I understand that more stones are needed for full potential but I am not looking for optimum set up right now. I need to get something sorted out right away. I was going to take pics when I received it but couldn't wait to get it in use. I'll eventually get some done, got to find a new place to stay first.


----------



## tk59 (Jun 27, 2012)

Heiji puts a nice edge on knives, in terms of sharpness. As the OP mentioned, this edge is on the delicate side. What you need depends on what you like/want out of your edge. A reputable 1k/5k duo is plenty good and I think you're fine starting there.
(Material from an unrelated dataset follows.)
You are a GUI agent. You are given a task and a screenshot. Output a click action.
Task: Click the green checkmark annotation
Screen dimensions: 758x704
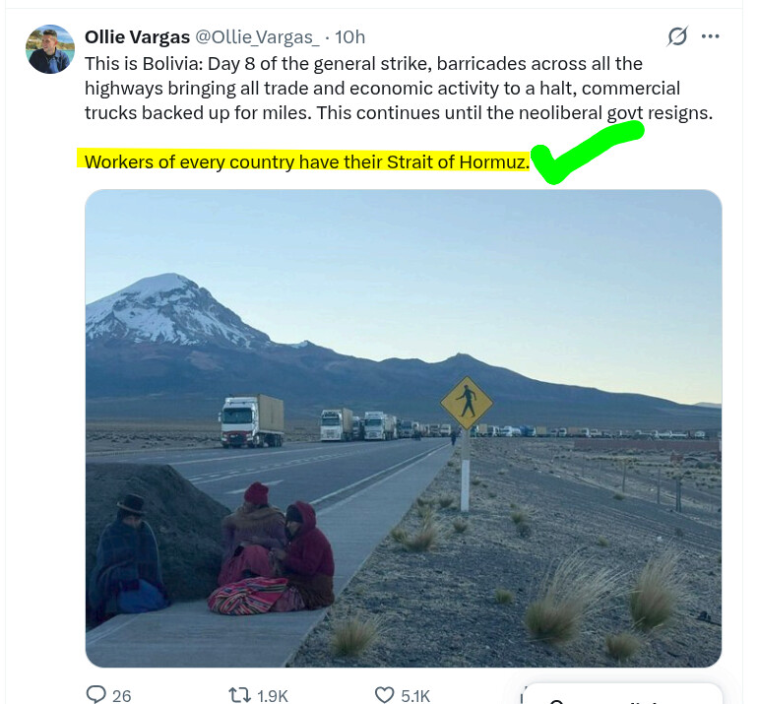pyautogui.click(x=588, y=153)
If you have significant chips, you'll need something lower grit (400/500) to work them out in a reasonable amount of time.


----------



## Moodymann (Jun 28, 2012)

Ouch, not looking good so far. Gonna cost the same to deliver as it does to buy a stone.


----------



## tk59 (Jun 28, 2012)

I don't know what it would cost to get stones from Schtoo but he carries a nice selection of stones and he'll give you an honest opinion on what they can and can't do even if he loses a sale as a result. http://www.toolsfromjapan.com/store...th=335&zenid=fa07f920ce0dd45070ef5cbc49b77073. I like the SigmaPower 400 and the SelectII 1.2k for double bevel knives. Good luck and please post your experience.


----------



## Moodymann (Jul 2, 2012)

Thanks, I had a look and the postage is same. I can get the Bester 1200 here http://www.fine-tools.com/scharf.html I just need to decide which stone to follow.


----------



## Aphex (Jul 4, 2012)

How about the Bester 1000/6000 combination stone? Seems to be just what you need without having to spend a fortune on shipping/customs.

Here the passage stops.